Deborah, who works three days a week as a communications dispatcher, arranged to have several days off to rest and recuperate. "Everyone's body responds differently, and your body will tell you what it needs to do in the healing process,” said Deborah. Noting that she is petite and had never even had a broken bone before, she said she appreciated having a period of time to bounce back.

"I feel fantastic and if I had it to do all over again, I would,” she said. "The problem is fixed. My hands aren't sweating and I can do things that other people take for granted.” Even her selection of shoes has increased because she previously could not wear certain kinds of leather without having her sweaty feet slip.

"When you live with this type of disorder, you don't even notice that you're doing it but you avoid touching other people's hands,” she said. "You're always talking about it. ‘I'm so sorry I'm sweaty.' And you're always trying to minimize the problem or hide it. So you're always wiping your hands or you find yourself holding a napkin in your hand.”

While she is generally a confident person, she said other people's comments would feed her insecurity about sweating. "People always made comments about it, not that they were being hurtful. I don't believe that was their intent, but they always brought notice to it. ‘Your hands are sweaty. Don't touch me with those hands.' That kind of thing.”

According to Dr.

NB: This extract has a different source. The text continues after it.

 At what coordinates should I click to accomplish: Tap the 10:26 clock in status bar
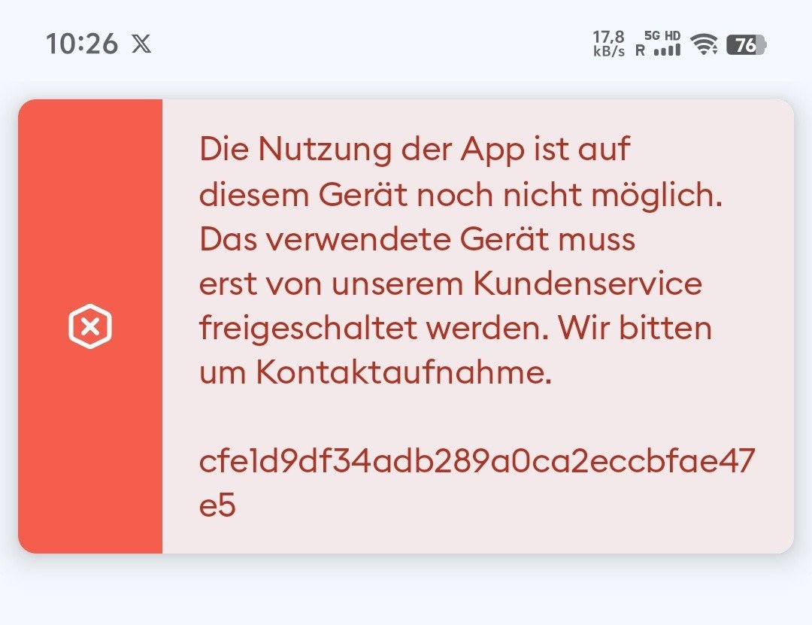point(81,44)
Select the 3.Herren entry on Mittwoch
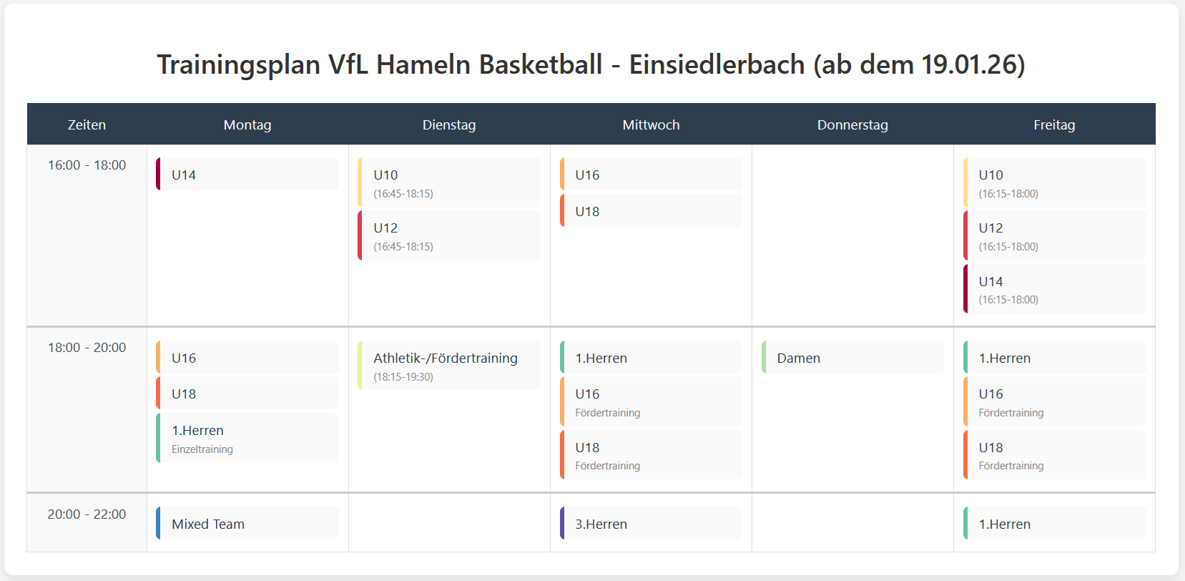Viewport: 1185px width, 581px height. point(651,524)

Cooper, hyperhidrosis affects people of all nationalities, and about 40 percent of those diagnosed with it have some family member who also suffers from it. Furthermore, despite patients' hopes and prayers, no medical solutions prove effective and the condition does not go away on its own. He has performed thoracoscopic sympathectomies on patients of all walks of life and virtually all ages – from the teen-age years to the 60s.

"This is the happiest group of patients because this disorder really affects every aspect of their lives and is easily curable,” Dr. Cooper said.